Registry Details

The Internet Component Download service keeps registry entries for every new downloaded component. These registry entries will be useful for writing a utility for cleaning up the code storage or for migrating the Internet Component Download service to use a code cache rather than a permanent store.

  • Why the Existing "SharedDLL" Mechanism is Inadequate
  • Tracking Usage of Shared Components
  • Registry settings and self-extracting EXE files

Why the Existing "SharedDLL" Mechanism is Inadequate

To do correct code caching, the existing shared DLL reference counting scheme will not suffice because reference counts are easily inflated. Specifically, any application that is reinstalled increases the reference count on a shared DLL even though that DLL already has a reference count belonging to the particular application. This is already broken for current reference counting, but it will especially fail for Internet Component Download, in which OCXs are used by multiple pages quite regularly and there is no way of knowing which OCXs need reference counts.

Tracking Usage of Shared Components

To do reference counting correctly, Internet Component Download maintains a ModuleUsage section in the registry that holds a list of "owners" and "clients" for each shared module. Thus the registry can keep track of who is using a shared module, not just how many clients that module has. The registry entries use the following syntax:

[<Fully Qualified Path&File Name>]
    .Owner = Friendly Name/ID of Owner
    <Client ID > = <info peculiar to this client>
    <Client ID > = <info peculiar to this client>

A ModuleUsage section in a sample registry would look something like the following.

Under My Computer\HKEY_LOCAL_MACHINE\Software\Microsoft\Windows\CurrentVersion:

    .Owner ={CLSID of main object rclsid passed to CoGetClassObjectFromURL}
    {CLSID of main object rclsid passed to CoGetClassObjectFromURL}= <any info,
        or default>
    AnotherAppID= <any info, or default>

The following table lists and describes shared module keys.

Key name Description
<Fully Qualified Path&File Name> This is the full path of the shared module. This name must use "/" instead of "\" because "\" is an invalid character in a key name.
.Owner The application that installs the shared module and creates the original ModuleUsage section will put some identifier in the .Owner key section. If the DLL already exists on the system and this ModuleUsage key does not exist, the .Owner key should be set to "Unknown" and the DLL should not be removed on uninstall. The .Owner key should always also enlist itself as a client.
.File Version The version number for the shared module. This is not implemented by Internet Component Download at this time.
<Client ID> Identifier of a client who is using the shared module. The value corresponding to each client key contains client-specific information. When the client is Internet Component Download, the <Client ID> is {CLSID of the main object RCLSID passed to CoGetClassObjectFromURL. For other clients, the client-specific information should be the full path of the client, so that if the client is accidentally deleted it is possible to do garbage collection.
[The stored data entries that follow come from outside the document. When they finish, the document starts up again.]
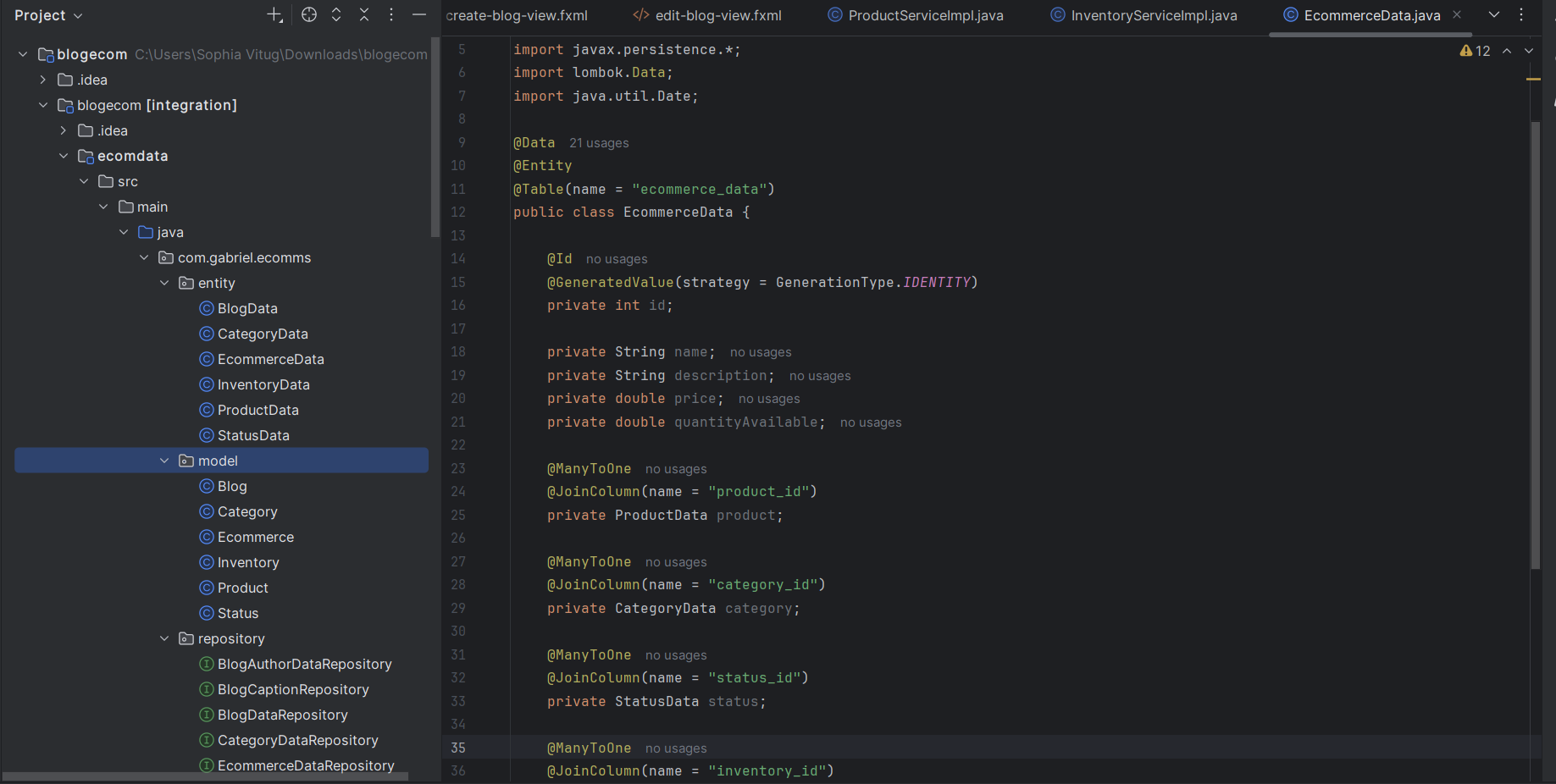This screenshot has width=1556, height=784.
Task: Show the hidden editor tabs list chevron
Action: coord(1494,15)
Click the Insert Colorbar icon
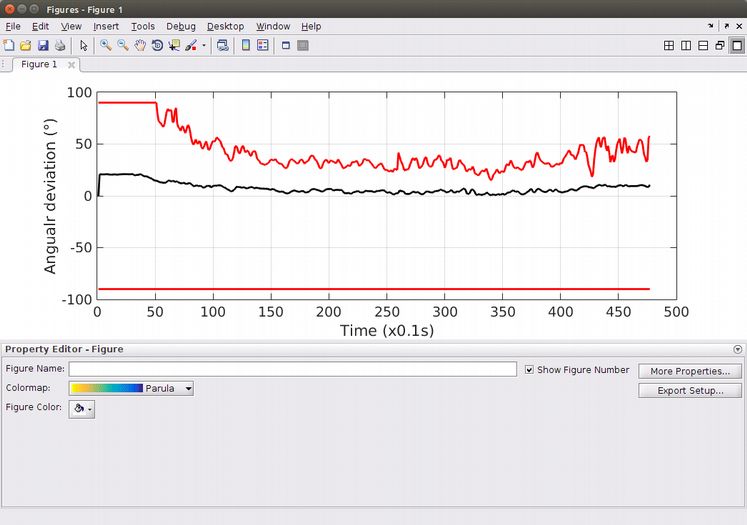747x525 pixels. click(x=245, y=45)
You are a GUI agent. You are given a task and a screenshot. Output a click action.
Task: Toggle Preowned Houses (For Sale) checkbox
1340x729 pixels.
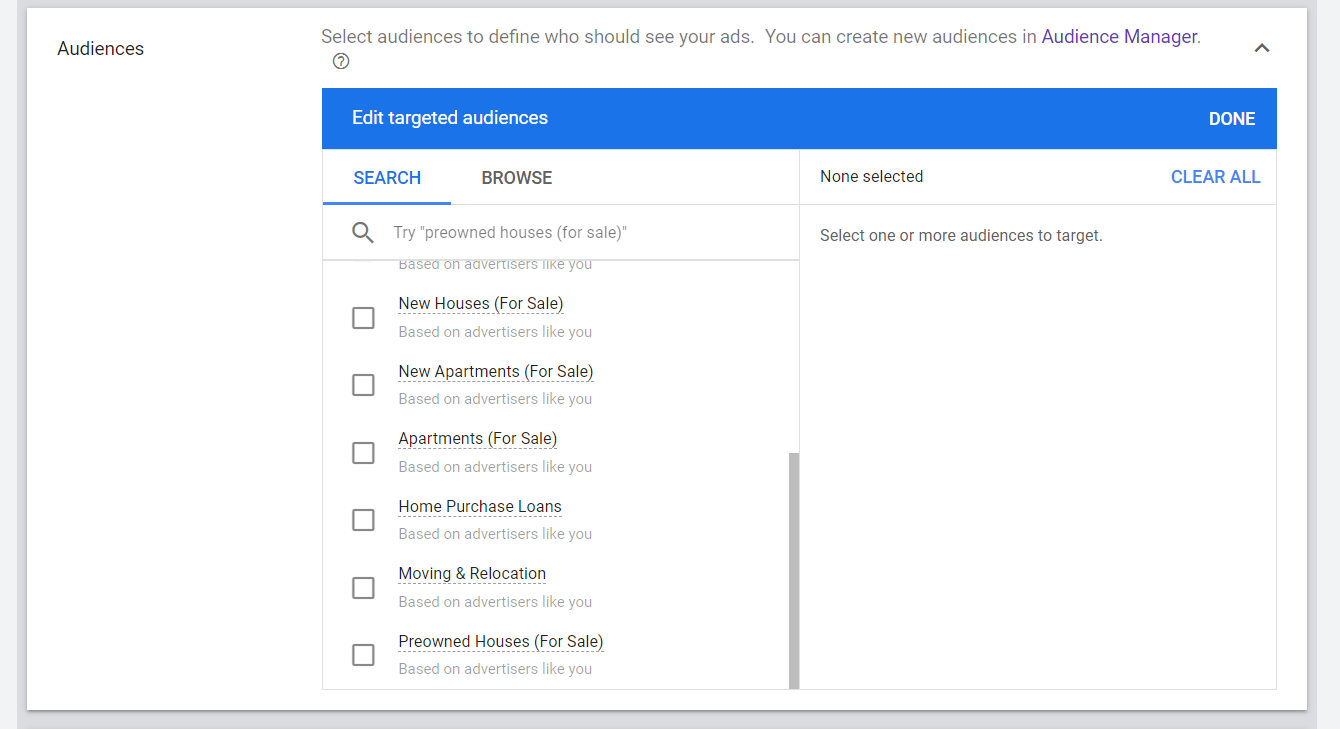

Every client of this module is expected to increment and decrement the existing SharedDLLs section in the registry as well (a client only increments this value once when it adds itself as a client under [ModuleUsage]). This is to allow a migration path for applications currently implementing only a SharedDLLs scheme.

This registry information complements the reference counts in the SharedDLLs section by remembering which clients are actually using a shared module. This counting scheme will work correctly and allow caching of downloaded code. Furthermore, when downloading files, Internet Component Download can use this registry information as an efficient shortcut for verifying whether a file needs to be overwritten because it is an out-of-date version.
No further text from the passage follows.